Aims: Several trials have proved the efficacy of selective serotonin re-uptake inhibitors (SSRI) in the treatment of premenstrual dysphoric disorder (PMDD) in Western society. The SSRI can be administered continuously throughout the entire cycle or intermittently from ovulation to the onset of menstruation (luteal phase). The purpose of the present study was to compare continuous and intermittent paroxetine treatment in oriental PMDD women during 6 months follow up. Methods: Thirty-six subjects were evaluated and drug free for two menstrual cycles, and they received daily paroxetine (20 mg) for two further full cycles. They were then randomly divided into continuous or intermittent treatment groups (n = 16, 14) over the next four cycles.
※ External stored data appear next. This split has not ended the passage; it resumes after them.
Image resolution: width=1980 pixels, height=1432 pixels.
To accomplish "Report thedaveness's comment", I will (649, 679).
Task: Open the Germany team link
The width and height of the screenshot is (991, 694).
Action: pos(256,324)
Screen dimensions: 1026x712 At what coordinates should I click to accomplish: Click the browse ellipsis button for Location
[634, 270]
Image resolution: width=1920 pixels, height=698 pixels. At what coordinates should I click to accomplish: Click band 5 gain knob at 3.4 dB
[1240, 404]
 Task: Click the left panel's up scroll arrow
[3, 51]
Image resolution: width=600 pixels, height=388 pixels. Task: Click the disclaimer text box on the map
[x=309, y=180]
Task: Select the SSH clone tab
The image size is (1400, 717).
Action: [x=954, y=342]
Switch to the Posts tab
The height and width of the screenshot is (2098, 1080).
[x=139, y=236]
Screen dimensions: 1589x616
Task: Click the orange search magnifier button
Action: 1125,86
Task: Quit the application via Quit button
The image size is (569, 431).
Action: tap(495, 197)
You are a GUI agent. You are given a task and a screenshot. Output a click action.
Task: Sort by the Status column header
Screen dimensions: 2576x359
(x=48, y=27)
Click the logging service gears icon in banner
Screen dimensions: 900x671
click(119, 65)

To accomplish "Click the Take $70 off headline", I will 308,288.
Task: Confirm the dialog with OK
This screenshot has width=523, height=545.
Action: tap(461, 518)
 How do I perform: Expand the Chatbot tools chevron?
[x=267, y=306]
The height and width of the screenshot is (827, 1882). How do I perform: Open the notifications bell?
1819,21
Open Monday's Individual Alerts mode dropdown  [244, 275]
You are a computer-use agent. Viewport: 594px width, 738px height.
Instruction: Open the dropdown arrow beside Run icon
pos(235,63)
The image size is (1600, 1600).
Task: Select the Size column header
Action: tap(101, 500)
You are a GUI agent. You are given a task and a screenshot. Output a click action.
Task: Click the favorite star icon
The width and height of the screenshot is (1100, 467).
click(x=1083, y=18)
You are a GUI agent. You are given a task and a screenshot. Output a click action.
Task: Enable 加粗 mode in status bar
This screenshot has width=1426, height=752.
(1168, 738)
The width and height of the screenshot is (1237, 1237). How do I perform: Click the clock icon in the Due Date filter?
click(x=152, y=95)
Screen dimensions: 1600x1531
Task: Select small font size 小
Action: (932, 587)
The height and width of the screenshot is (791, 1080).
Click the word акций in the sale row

Responses were assessed every 2 weeks. Outcome measures included scores on the Prospective Record of the Impact and Severity of Menstrual Symptomatology (PRISM) calendar, Hamilton Rating Scale for Depression/Anxiety (HAMD/HAMA), and the Clinical Global Impression scale (CGI). Results: All these women had significant improvements in the HAMA, HAMD, CGI, and PRISM calendar. The rate of response to paroxetine treatment lay between 50% and 78.6% in the continuous-treatment group, and 37.5-93.8% in the intermittent-treatment group, as determined at the study end-point. Limitations of the present study included the open-label design and the incorporation of a limited sample size. Conclusions: The present results indicate that paroxetine is effective in both continuous and intermittent treatment of oriental PMDD women, and that the effects of active treatment lasted for six consecutive treatment menstrual cycles.